Quel suo “non si è mai visto”, più che al diritto, rimanda alla prassi prevalsa negli ultimi anni a tutto vantaggio dell’organo esecutivo. In linea di diritto, semmai è vero il contrario: non vi è dubbio di sorta che il Consiglio Comunale sia del tutto autonomo dal Sindaco e dalla Giunta nell’autodeterminare le modalità dei suoi lavori: cosa, quando, come.

A cosa dobbiamo allora l’intemerata del Sindaco? Cosa teme in realtà? E per quale motivo tiene così tanto a che la Giunta esprima l’indirizzo politico solo a seguito del quale coinvolgere il Consiglio Comunale di Milano.
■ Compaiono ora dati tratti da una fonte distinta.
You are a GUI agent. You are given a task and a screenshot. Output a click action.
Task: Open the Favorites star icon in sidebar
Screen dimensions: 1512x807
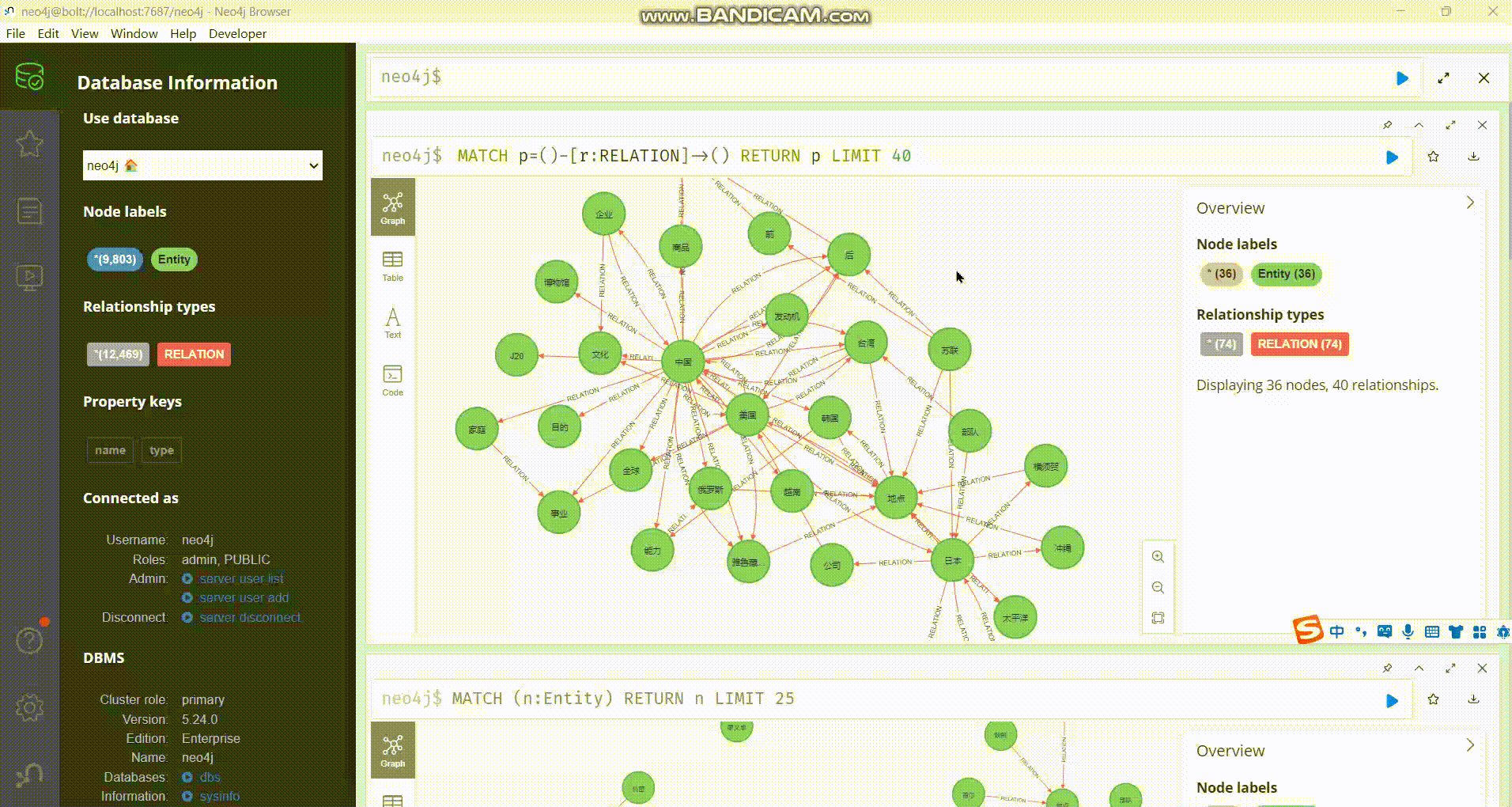pos(29,144)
Teme probabilmente che il dibattito consiliare registri schieramenti bipartisan su di una questione che tuttavia non fa parte del suo programma? O intende precostituire la maggioranza in Consiglio sulla questione, blindando le forze politiche “incerte” e che lo sostengono in Giunta a favore di un indirizzo poi difficilmente modificabile in Consiglio Comunale? Certo di questo vi sono le avvisaglie, dato che il documento è stato firmato anche da Forza Italia e da Matteo Forte di Milano Popolare, ma, torniamo a dire, trattandosi di questione non programmatica, non converrebbe a Beppe Sala di trarsi d’impaccio, lui e la Giunta, lasciando campo libero alla dialettica delle rappresentanze politiche in Consiglio Comunale?

Ci prova il PD a tenere unito quanto si sta incrinando ed il Capogruppo Filippo Barberis afferma che “Al netto di legittime e distinte posizioni personali la maggioranza non è spaccata. C’è un ampio consenso in favore della trascrizione, una posizione fondata sulla centralità del minore e sul principio di non discriminazione”. Ma allora, si direbbe a maggior ragione, se la maggioranza non è spaccata, se i distinguo son pochi ed irrilevanti, per quale motivo non consentire al Consiglio Comunale che, occorre pur ricordare rappresenta politicamente tutti i milanesi, di discuterne in piena libertà ed autonomia?

Della questione dei diritti civili ed in particolare di quelli legati al tema del genere, si è detto ad abundantiam di quanto siano trasversali e di quanto siano suscettibili di formare il campo per la manifestazione di orientamenti, individuali o di gruppo, molto articolati, essendo espressione di complesse sensibilità religiose, civili, associative, molto differenziate tra loro e non agevolmente inquadrabili nel sistema politico.

Il Consiglio Comunale è l’arena istituzionale dove queste espressioni di identità possono legittimamente confrontarsi e pure scontrarsi, proponendo di fronte alla città, e non nel chiuso delle stanze di Giunta, un dibattito ampio, libero ed effettivamente rappresentativo delle differenti identità.

Per quale motivo si vuole mortificare questo spazio di libertà e di rappresentanza? Noi non lo sappiamo e poco lo immaginiamo.
Ci provi il Sindaco a spiegare ed a motivare, lo ascolteremo.